Apparently, you are not the only one to have this problem - lots of gold sellers buy coins from this supplier, and the supplier knows that it is being dodgy and is changing their branding accordingly. All of these sellers have the same problem - 1 ounce coins that end up being 0.9 ounces from this supplier - and need to solve it, fast! How can you determine, out of n suppliers, which one is the cheating supplier with the minimum number of weighings on the pointer scale?


Your task is to write a program function that can solve this problem automatically for n suppliers.

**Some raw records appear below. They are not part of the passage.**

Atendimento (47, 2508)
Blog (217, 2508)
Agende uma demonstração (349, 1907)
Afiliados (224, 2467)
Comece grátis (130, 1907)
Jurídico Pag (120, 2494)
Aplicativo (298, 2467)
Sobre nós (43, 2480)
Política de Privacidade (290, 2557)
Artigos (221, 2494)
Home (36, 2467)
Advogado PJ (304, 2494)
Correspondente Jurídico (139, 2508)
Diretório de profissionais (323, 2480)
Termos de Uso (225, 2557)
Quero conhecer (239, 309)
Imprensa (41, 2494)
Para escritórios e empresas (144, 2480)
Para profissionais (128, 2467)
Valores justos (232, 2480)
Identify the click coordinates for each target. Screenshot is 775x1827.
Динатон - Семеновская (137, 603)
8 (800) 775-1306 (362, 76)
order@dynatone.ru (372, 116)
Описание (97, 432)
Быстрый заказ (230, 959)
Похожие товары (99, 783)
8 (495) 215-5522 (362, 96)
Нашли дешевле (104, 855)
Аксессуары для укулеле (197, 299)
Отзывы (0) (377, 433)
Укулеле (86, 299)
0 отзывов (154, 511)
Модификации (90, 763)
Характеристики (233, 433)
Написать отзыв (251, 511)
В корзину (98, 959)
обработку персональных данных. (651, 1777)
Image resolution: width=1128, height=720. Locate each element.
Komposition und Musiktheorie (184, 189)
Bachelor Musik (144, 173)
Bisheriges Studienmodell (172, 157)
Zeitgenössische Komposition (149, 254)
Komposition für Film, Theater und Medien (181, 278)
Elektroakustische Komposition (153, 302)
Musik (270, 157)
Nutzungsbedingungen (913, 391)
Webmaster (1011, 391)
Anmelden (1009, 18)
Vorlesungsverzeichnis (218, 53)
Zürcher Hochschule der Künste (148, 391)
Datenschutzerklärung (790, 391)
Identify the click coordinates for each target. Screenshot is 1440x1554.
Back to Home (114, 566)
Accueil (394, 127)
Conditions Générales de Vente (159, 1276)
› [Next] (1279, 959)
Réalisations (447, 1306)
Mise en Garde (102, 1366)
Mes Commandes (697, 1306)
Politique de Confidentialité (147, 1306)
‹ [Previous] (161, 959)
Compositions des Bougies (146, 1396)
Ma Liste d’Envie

It's input includes:

  • an integer number of suppliers, n,
  • an oracle function that represents weighing a set of coins on the balance scale

It must take this information, calling this function a minimum number of times and returning, as output, the index number of the cheating supplier.

The oracle function has the following specifications:

  • It takes as input an int->int mapping (as an array or dictionary, whichever your language prefers) mapping each supplier index (from 0 to n-1) to a number of gold coins that you want to try weighing on the scale.
  • The returned output is the total weight, in ounces, of the coins put on the scale.
  • The function is in whatever format your language prefers for passing procedures as data. For instance, functional languages will pass lambdas, C will take a function pointer, Java 7 and earlier will take a functional interface. Languages that support none of these, but do support string execution, will take these as strings.
  • In those cases when the oracle can be stringified or otherwise inspected as data, you may assume that it is sufficiently obfuscated such that you cannot tell which supplier is cheating without executing it.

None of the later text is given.